*** Begin section ***

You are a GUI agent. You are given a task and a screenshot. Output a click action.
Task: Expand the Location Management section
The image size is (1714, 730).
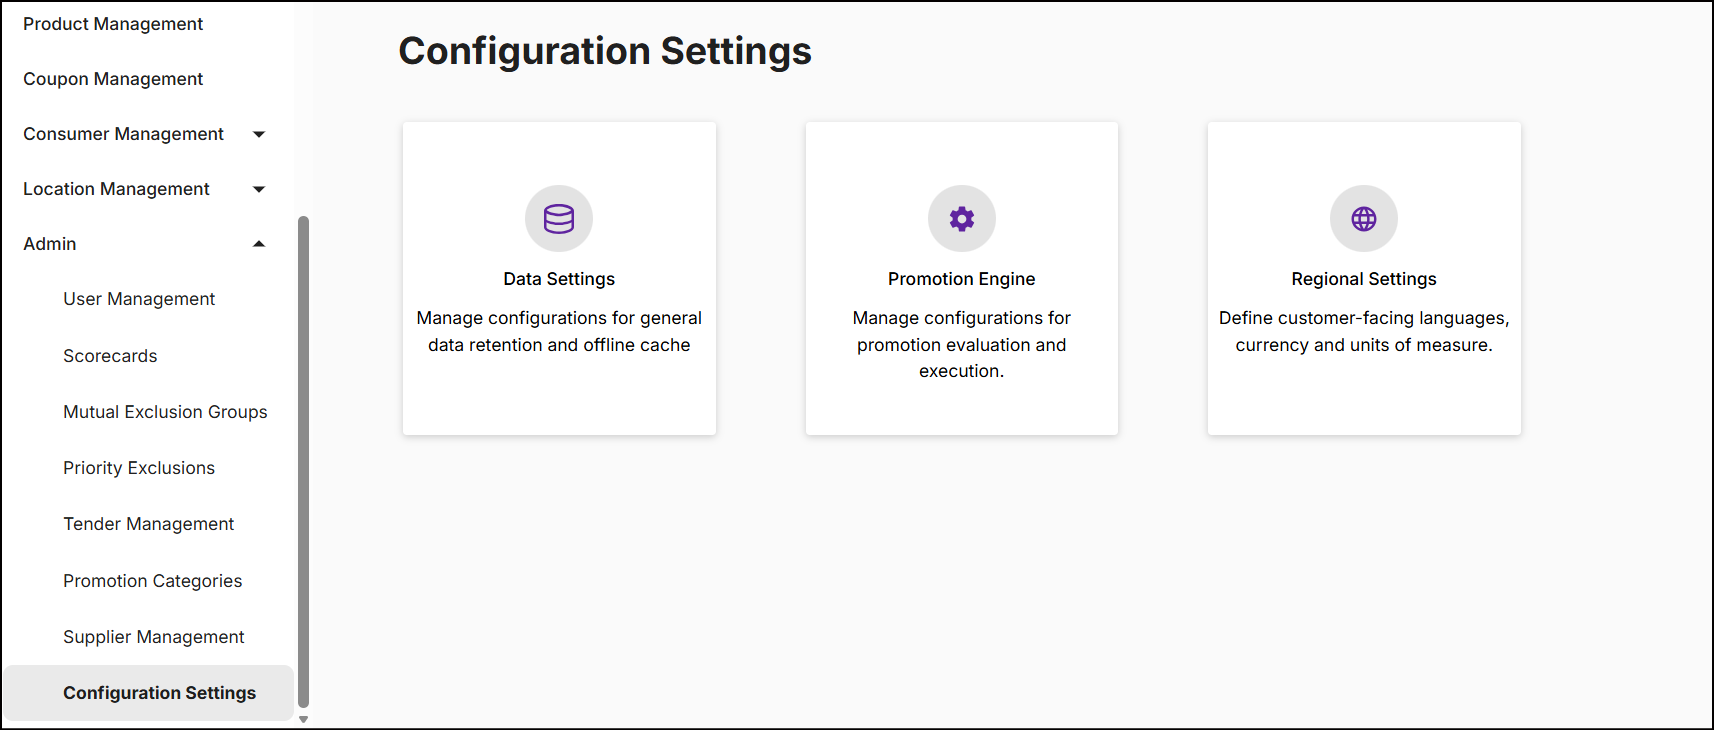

*** End section ***
*** Begin section ***

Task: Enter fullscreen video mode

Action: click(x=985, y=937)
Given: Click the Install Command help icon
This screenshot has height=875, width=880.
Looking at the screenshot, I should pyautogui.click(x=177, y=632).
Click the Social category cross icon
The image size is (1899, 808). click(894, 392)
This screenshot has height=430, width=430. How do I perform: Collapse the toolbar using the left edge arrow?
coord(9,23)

*** End section ***
*** Begin section ***

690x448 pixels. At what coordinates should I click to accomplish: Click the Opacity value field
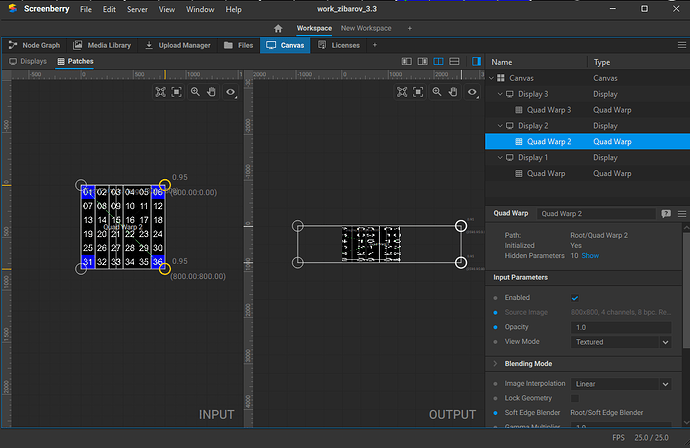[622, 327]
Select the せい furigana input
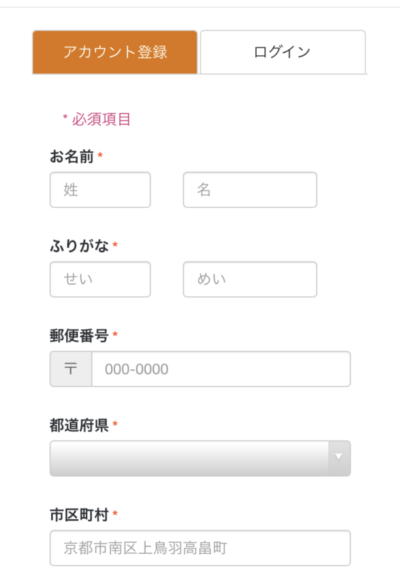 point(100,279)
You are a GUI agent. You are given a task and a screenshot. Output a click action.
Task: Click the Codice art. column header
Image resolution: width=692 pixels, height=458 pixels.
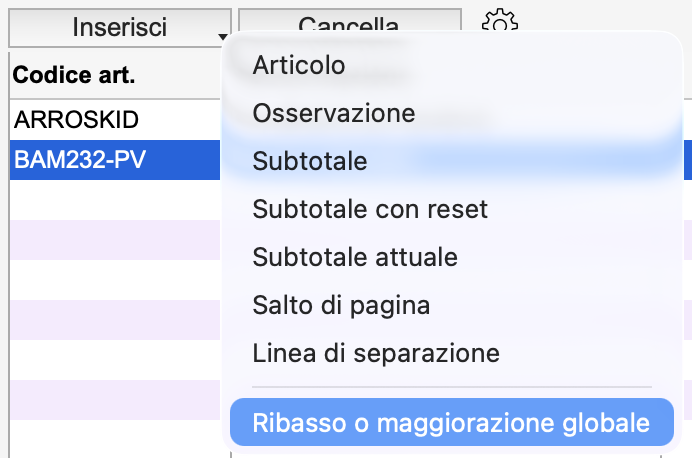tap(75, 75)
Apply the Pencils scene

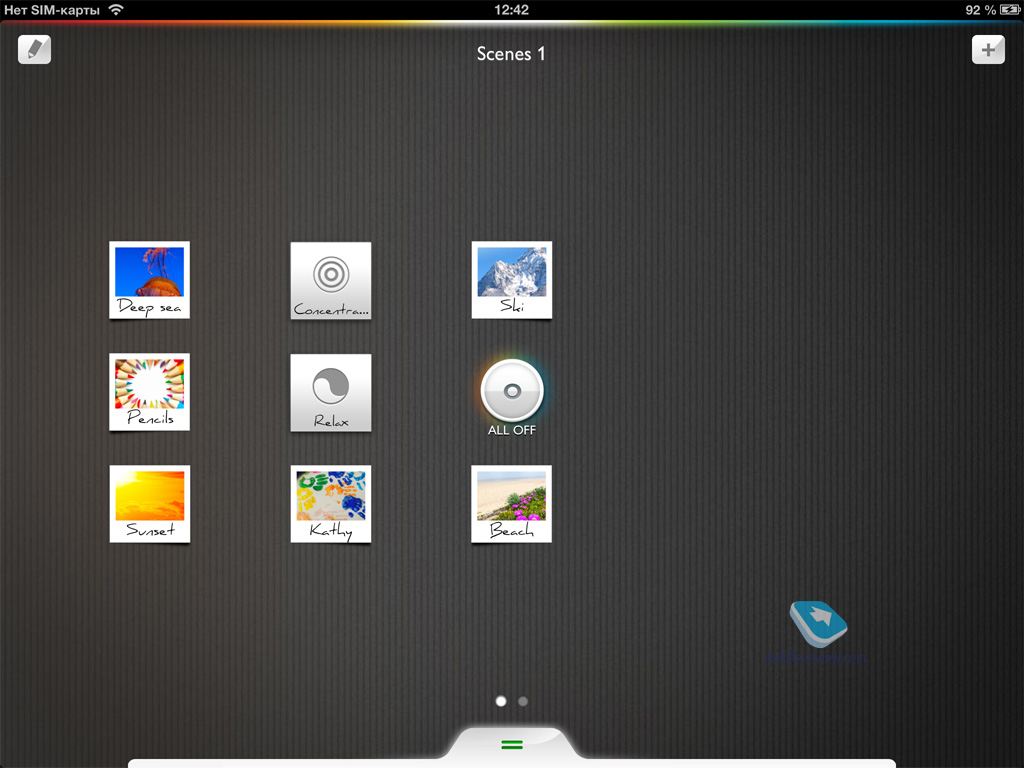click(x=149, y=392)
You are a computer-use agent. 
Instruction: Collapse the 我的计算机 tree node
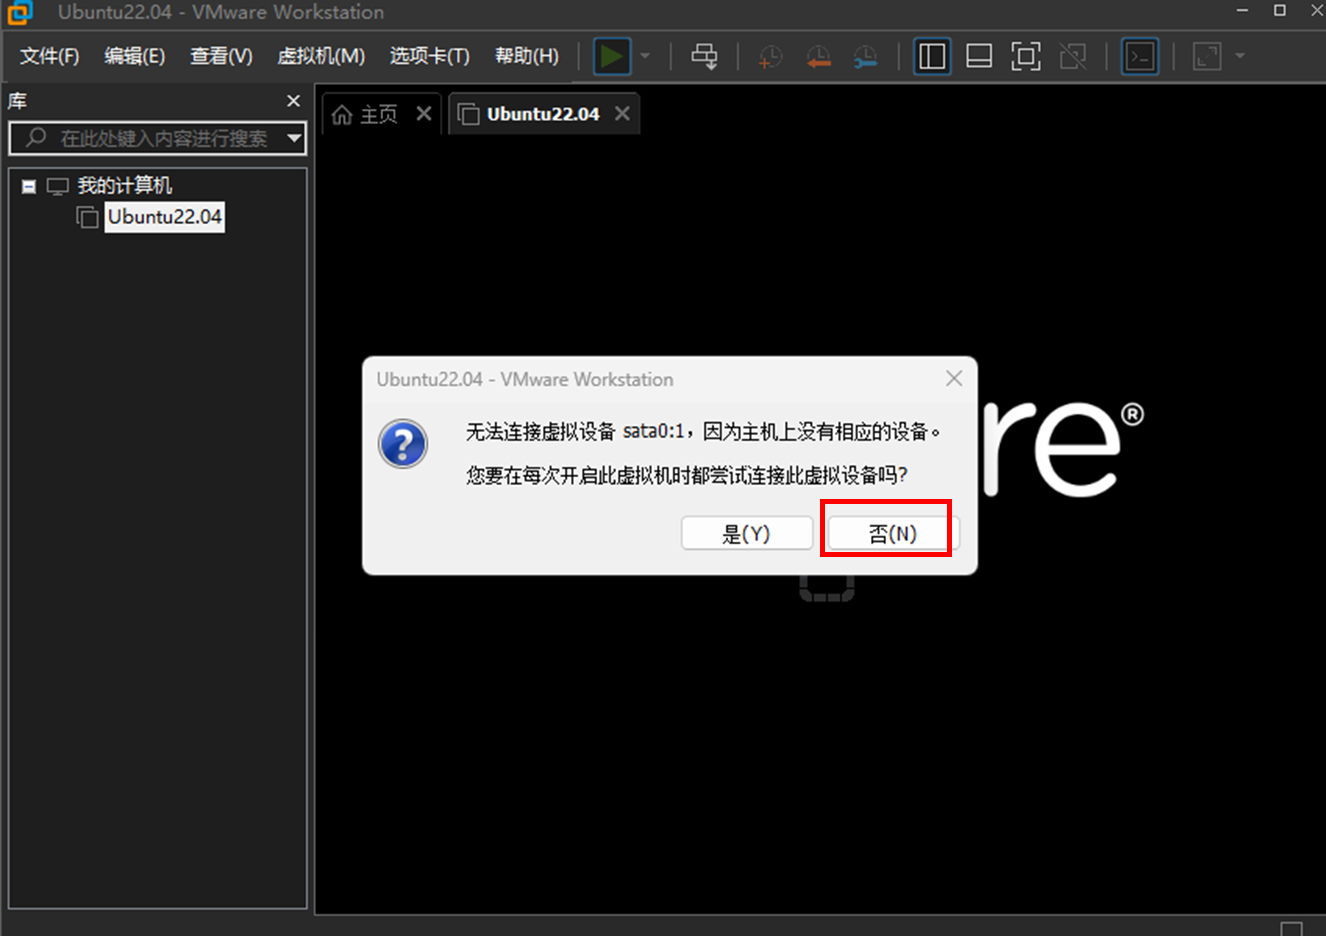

*** End section ***

- EXERCISE AIM:
Start with the line above that contains "Task: Expand the Location Management section" and end with the line that contains "The image size is (1714, 730).". Write out those lines exactly, and only those.

- SOLUTION:
Task: Expand the Location Management section
The image size is (1714, 730).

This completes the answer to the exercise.